Bruriah, who lived in the second century, was known as one of the most,
perhaps even the most, brilliant and learned women in Jewish history. But her
story is complex. Her husband, Rabbi Meir, also a scholar, taught his students
that "women are lightheaded." She mocked this teaching, and then, to show her
up, he sent one of his students to seduce her. According to the legend, the student succeeded and she
committed suicide. "Once I heard the Bruriah legend, it was impossible not to make a movie about," says
Kushnir. The film is quite a departure for Kushnir, 63. He has had a long career as a documentary filmmaker,
but Bruriah, which opened last Thursday, is his first feature film. He would have filmed the Bruriah legend as a
documentary, he says, "If I could have interviewed Meir and Bruriah." Since that wasn't an option, he decided
to dramatize their story and update it. In Kushnir's film, Hadar Galron stars in the title role, a contemporary,
well-educated Orthodox woman who was the daughter of a rabbi. Her beloved father wrote a controversial
book about the Bruriah legend and the modern-day Bruriah goes on a quest to find a copy of her father's book,
which his religious opponents burned when she was a child. Her quest puts her into contact with a younger
man, while at the same time, she faces conflict with her husband, as their oldest daughter declares that she
wants to study to be a rabbi. KUSHNIR, WHO has created documentaries about the Ashkenazi and Sephardi
sages of the Jewish tradition, was drawn to the topic because he saw in the Bruriah story "the summit of the
conflict between man and woman... a microcosm of what is at the heart of our existence." But although the film
deals with some issues that will be of interest to the religious community (such as the strictures on women
studying Talmud and whether women can become religious authorities), Kushnir hopes that the film will find a
wide audience. The secular director sees the stories of both Bruriahs as universal. His attitude to the material
is illustrated by an anecdote he tells about collaborating with Yoni Rechter, who composed the score. He gave
Rechter a note and told him to look at it after he composed the music. When Rechter finished the score and
Kushnir heard the dramatic classical music he and written, Rechter looked at the note and laughed. "It said,
'Just no clarinet,'" since Kushnir had been afraid the musician would give the score a stereotypically klezmerish sound. "He [Rechter] said, 'The story is happening here in Tel Aviv,'" says Kushnir. "Or it could be in
Manchester, Afghanistan, Afula or Glasgow." Kushnir collaborated on the screenplay with Yuval Cohen and his
two leads, Galron and Baruch Brener, who are both Orthodox. Because of his leading actors' passionate
involvement in the writing, Kushnir says, "I was able to direct with a finger," meaning with a light touch. "They
did the work at home." Alon Abutbul, one of Israel's best known and busiest actors, appears briefly as a
Talmud student. "When he heard I was making a movie about Bruriah, he asked me to write a part for him.

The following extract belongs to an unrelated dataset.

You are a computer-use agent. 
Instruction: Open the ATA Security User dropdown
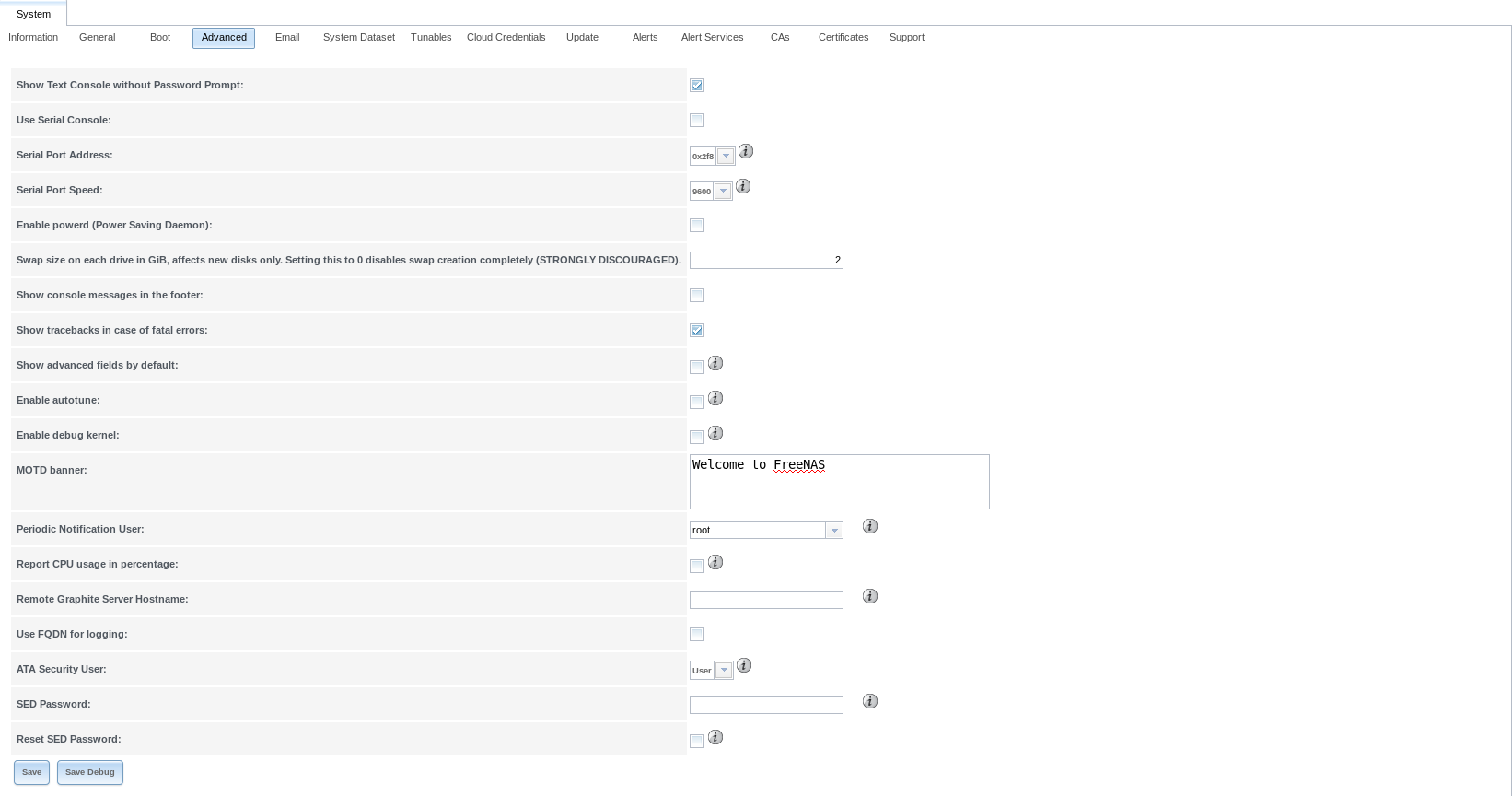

He's studying Judaism and was very interested." Kushnir is especially effusive when it comes to his leading
lady, the London-born actress/screenwriter/playwright and comedian, Hadar Galron. "She is the ultimate," he
says. "She does not give 100 percent. She gives 120 percent." Asked about the film's ending, which many
viewers will argue over, he refuses to give an easy answer, asking, instead, what I thought of it. Pressed to be
more specific, he spoke about the conflict between "spirit and desire." Then he referred to a line in the film,
spoken by Sasha (Israel Damidov), the young man Bruriah meets while looking for her father's book, who also
studies Torah with her husband, concerning the Bruriah legend: "It has everything: betrayal, death, God... sex."
Kushnir hopes audiences will be saying the same line about his movie.